## Source passage:
Answer: EITHER: the three roots written down are \(1,e^{2\pi i/3},e^{-2\pi i/3}\). The other three roots are \(-1,\frac{1}{3}+\frac{2\sqrt2}{3}i,\frac{1}{3}-\frac{2\sqrt2}{3}i\).

OR: one possible choice is \(\mathbf P=\begin{pmatrix}-2&0&0\\1&3&0\\0&4&1\end{pmatrix}\) and \(\mathbf D=\begin{pmatrix}3^n&0&0\\0&7^n&0\\0&0&1\end{pmatrix}\). The final range is \(-\frac{1}{7}\lt k\lt\frac{1}{7}\).

EITHER

(i) Since \(z=e^{i\theta}\), write \(z=e^{i\theta/2}e^{i\theta/2}\). Then

\(\frac{z-1}{z+1}=\frac{e^{i\theta/2}-e^{-i\theta/2}}{e^{i\theta/2}+e^{-i\theta/2}}.\)

Using \(e^{iu}-e^{-iu}=2i\sin u\) and \(e^{iu}+e^{-iu}=2\cos u\),

\(\frac{z-1}{z+1}=\frac{2i\sin(\theta/2)}{2\cos(\theta/2)}=i\tan\frac{\theta}{2}.\)

(ii) If \(z=1\), then each numerator is zero, so the sum is zero.

For the other cube roots of unity, write \(z=e^{i\theta}\), where \(\theta=\pm\frac{2\pi}{3}\). Since \(z^3=1\), the first term is zero. Also, by part (i),

\(\frac{z^2-1}{z^2+1}=i\tan\theta,\qquad \frac{z-1}{z+1}=i\tan\frac{\theta}{2}.\)

## Exercise objective:
In part (ii) of the worked solution above, why is the sum zero when z = 1?

[Items from a data source]

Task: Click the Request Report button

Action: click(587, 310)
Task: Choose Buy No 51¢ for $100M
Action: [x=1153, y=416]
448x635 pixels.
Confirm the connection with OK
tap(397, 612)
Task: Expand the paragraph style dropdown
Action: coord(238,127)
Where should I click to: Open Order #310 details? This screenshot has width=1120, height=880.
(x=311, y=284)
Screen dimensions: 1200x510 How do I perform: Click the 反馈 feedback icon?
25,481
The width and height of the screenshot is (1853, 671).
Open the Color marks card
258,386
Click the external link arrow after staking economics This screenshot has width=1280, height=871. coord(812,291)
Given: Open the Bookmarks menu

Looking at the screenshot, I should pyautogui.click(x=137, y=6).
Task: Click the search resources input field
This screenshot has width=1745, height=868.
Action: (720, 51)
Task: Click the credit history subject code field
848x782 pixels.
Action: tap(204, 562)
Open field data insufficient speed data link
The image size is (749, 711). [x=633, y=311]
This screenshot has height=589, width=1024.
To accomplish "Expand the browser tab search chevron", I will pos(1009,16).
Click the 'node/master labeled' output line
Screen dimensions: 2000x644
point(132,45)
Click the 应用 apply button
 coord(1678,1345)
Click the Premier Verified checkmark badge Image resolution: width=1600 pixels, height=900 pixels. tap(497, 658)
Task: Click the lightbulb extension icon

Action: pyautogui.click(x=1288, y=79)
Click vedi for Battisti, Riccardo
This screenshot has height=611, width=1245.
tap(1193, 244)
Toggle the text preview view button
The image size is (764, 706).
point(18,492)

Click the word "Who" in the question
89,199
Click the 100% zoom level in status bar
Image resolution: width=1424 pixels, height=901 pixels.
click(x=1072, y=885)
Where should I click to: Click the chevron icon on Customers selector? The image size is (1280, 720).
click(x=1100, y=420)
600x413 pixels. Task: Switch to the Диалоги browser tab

## Result of this exercise:
When z = 1, each numerator in the sum is zero, so every term is zero and the sum is zero.